Who is using small OS LLMs in production?
It is not clear whether relatively small open source LLMs in production or not, for instance replit code 3b, llama 2 7b, codegen,... What are the motivations for using those models over prompted GPT api ?
I'm integrating llama 2 7b with an application I'm building out currently and one of the biggest reasons was privacy, followed closely by price and lastly by getting it to work locally in a few minutes.
I built a now abandoned project using the GPT API and it was fine and not terribly expensive for my use case but customers didn't like the pay for usage model and the alternative was do weird UX to limit people abusing the prompts into something I couldn't afford bootstrapping as a side project.
I see comments here about running Llama on 4090's, which is fine for local development and testing - but getting into production is a significant leap and a significant cost.
The thing that I keep running into in my SLA plans is concurrency. Yes, you can have a Llama 2 model running on an A100 somewhere - but that will support 1 concurrent prompt. Anything at a higher concurrency needs another GPU, or your end users will be waiting a while. Want to rent an 8 GPU machine in the cloud for inference? Be prepared to pay a lot of money for it.

- - -

→ **WHAT YOU HAVE TO DO**
Transcribe the stretch of the thread from "Who is using" through "a side project.". The rows that follow come from a different source than the thread.

→ **SUPPLIED INFORMATION**
- - -

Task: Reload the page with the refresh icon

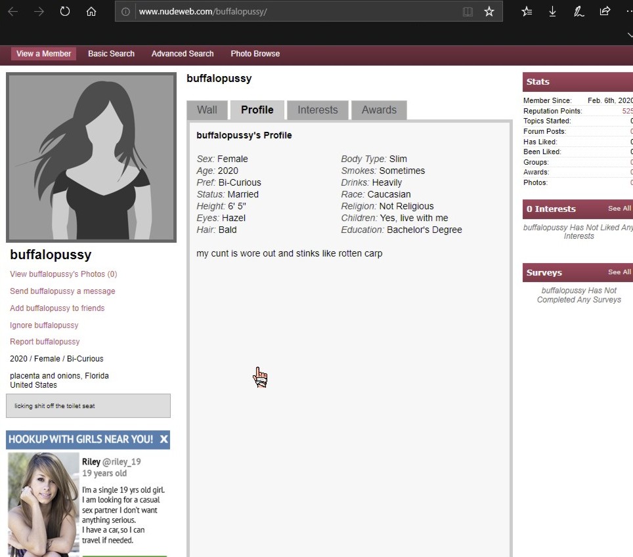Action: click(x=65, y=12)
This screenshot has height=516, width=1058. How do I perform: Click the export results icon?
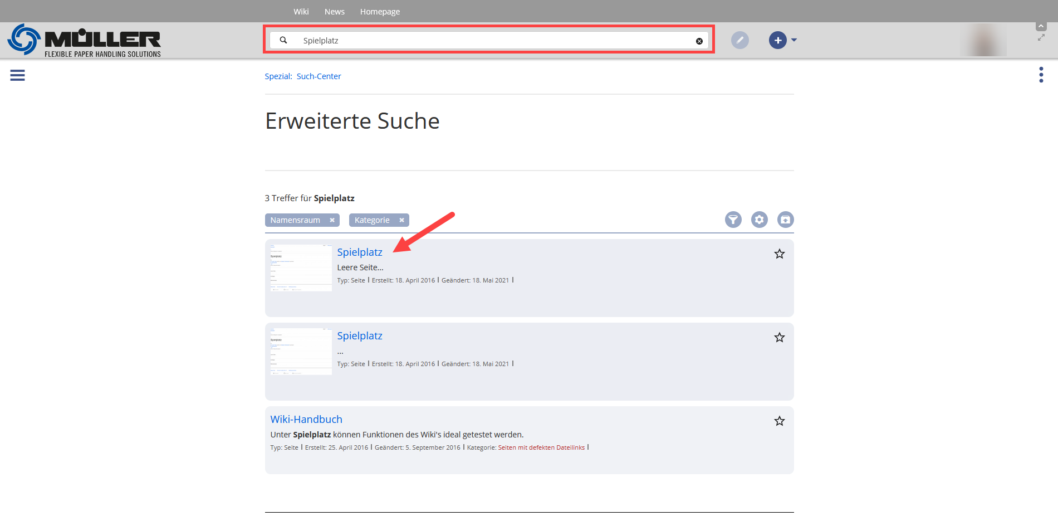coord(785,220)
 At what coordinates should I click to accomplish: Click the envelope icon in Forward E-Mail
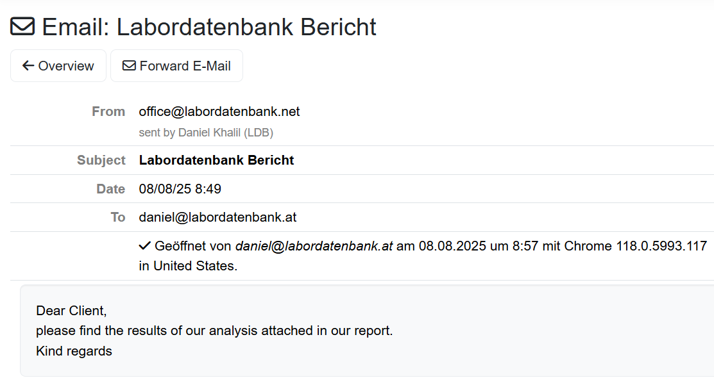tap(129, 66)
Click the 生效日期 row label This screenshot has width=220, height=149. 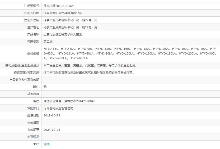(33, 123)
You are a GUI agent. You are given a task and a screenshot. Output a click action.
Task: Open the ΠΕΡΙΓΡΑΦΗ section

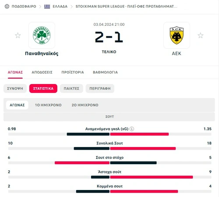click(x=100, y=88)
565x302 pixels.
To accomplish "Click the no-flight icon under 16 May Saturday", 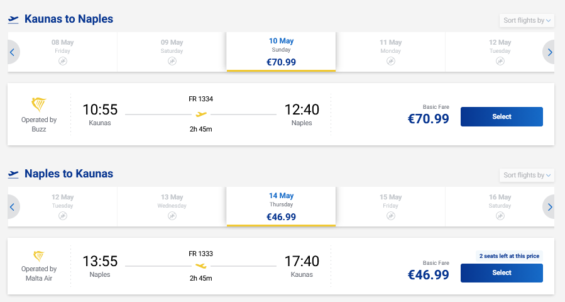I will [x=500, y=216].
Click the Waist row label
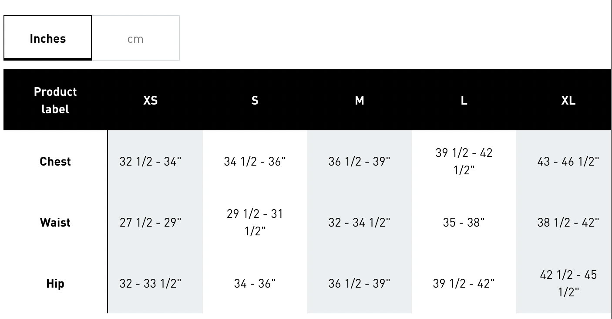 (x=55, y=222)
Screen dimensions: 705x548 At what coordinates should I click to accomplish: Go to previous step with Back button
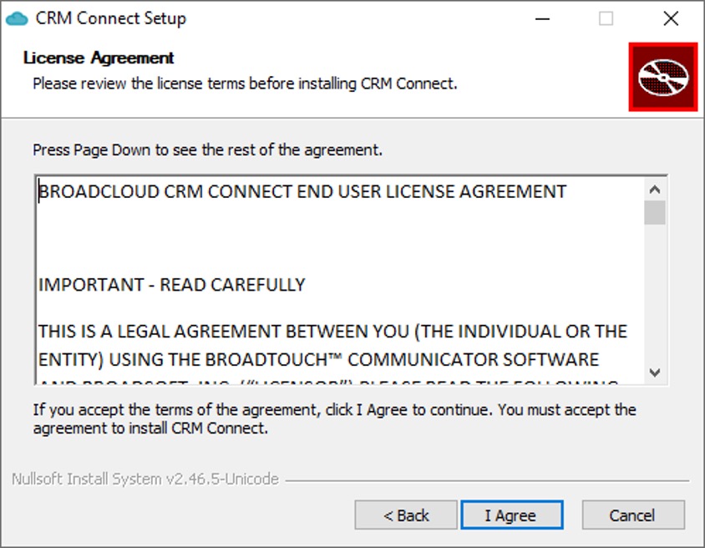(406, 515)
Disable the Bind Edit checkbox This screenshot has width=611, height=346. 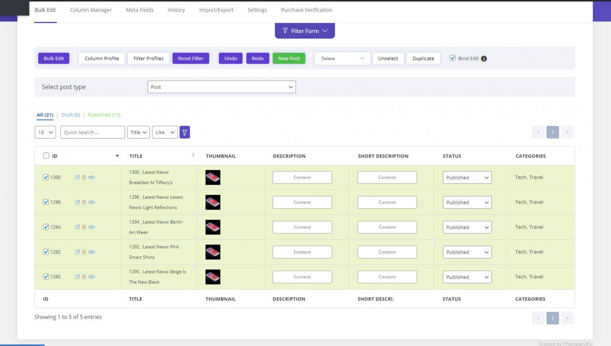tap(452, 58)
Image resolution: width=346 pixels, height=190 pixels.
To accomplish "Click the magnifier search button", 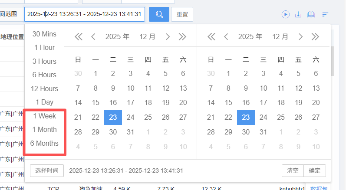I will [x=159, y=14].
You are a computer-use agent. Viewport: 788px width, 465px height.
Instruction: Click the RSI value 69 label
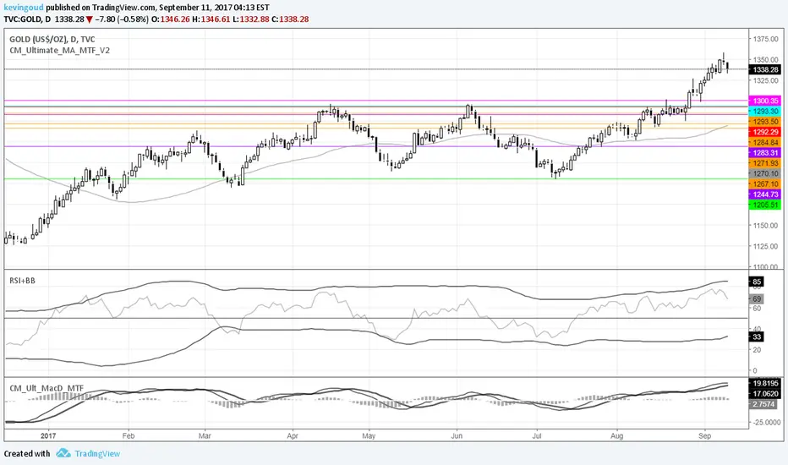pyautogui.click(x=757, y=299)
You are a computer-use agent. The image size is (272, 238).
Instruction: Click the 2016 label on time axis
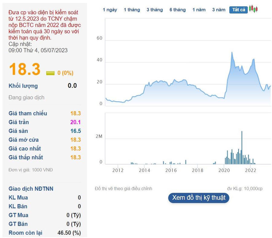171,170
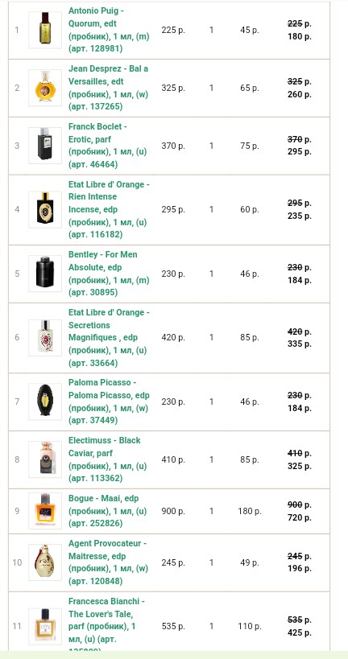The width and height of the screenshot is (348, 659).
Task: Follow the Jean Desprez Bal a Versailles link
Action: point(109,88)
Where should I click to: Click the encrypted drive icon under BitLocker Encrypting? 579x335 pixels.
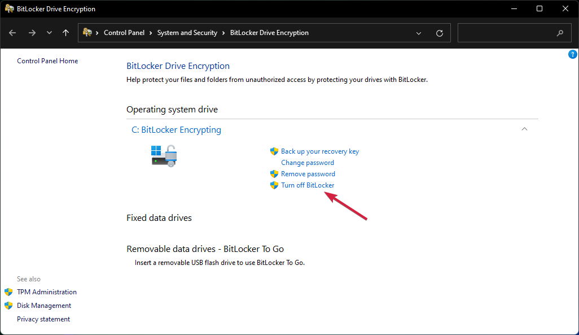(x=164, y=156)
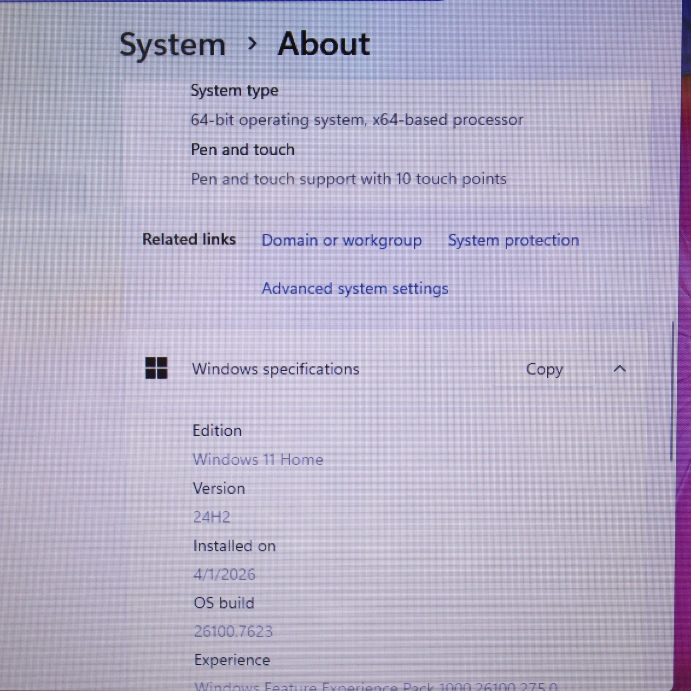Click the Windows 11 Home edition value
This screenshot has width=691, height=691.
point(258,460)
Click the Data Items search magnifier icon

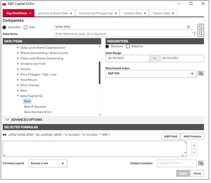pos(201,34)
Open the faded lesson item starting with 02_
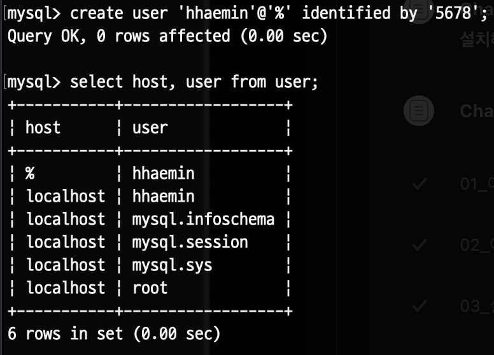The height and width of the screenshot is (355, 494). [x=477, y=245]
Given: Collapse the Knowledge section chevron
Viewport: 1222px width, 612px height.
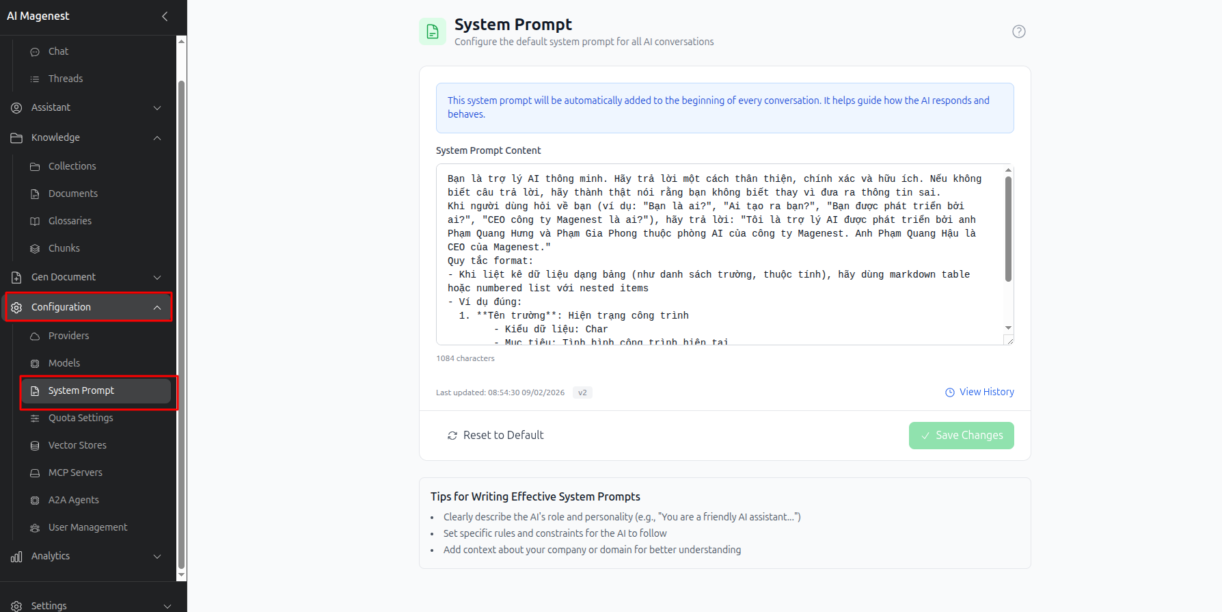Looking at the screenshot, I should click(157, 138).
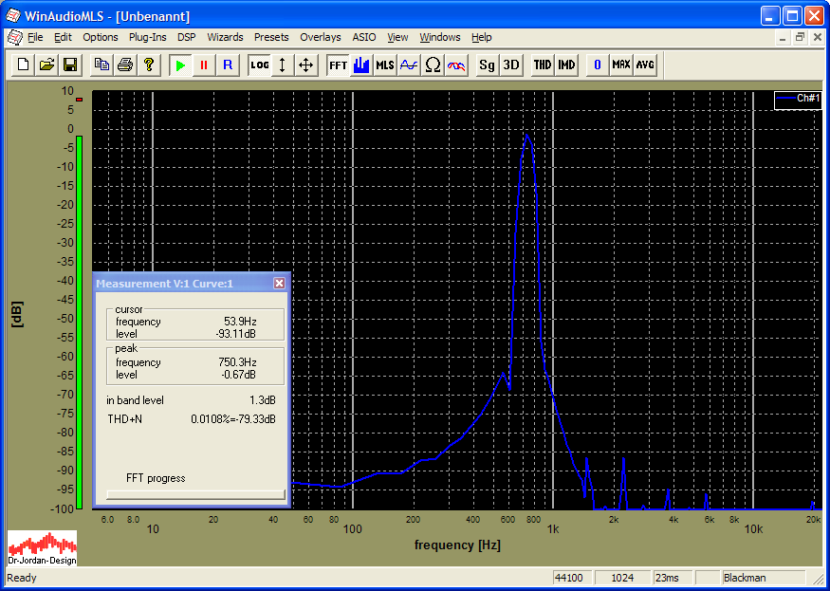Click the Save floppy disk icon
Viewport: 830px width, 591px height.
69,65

- - -

→ **COMPLETED EXERCISE**
Who is using small OS LLMs in production?
It is not clear whether relatively small open source LLMs in production or not, for instance replit code 3b, llama 2 7b, codegen,... What are the motivations for using those models over prompted GPT api ?
I'm integrating llama 2 7b with an application I'm building out currently and one of the biggest reasons was privacy, followed closely by price and lastly by getting it to work locally in a few minutes.
I built a now abandoned project using the GPT API and it was fine and not terribly expensive for my use case but customers didn't like the pay for usage model and the alternative was do weird UX to limit people abusing the prompts into something I couldn't afford bootstrapping as a side project.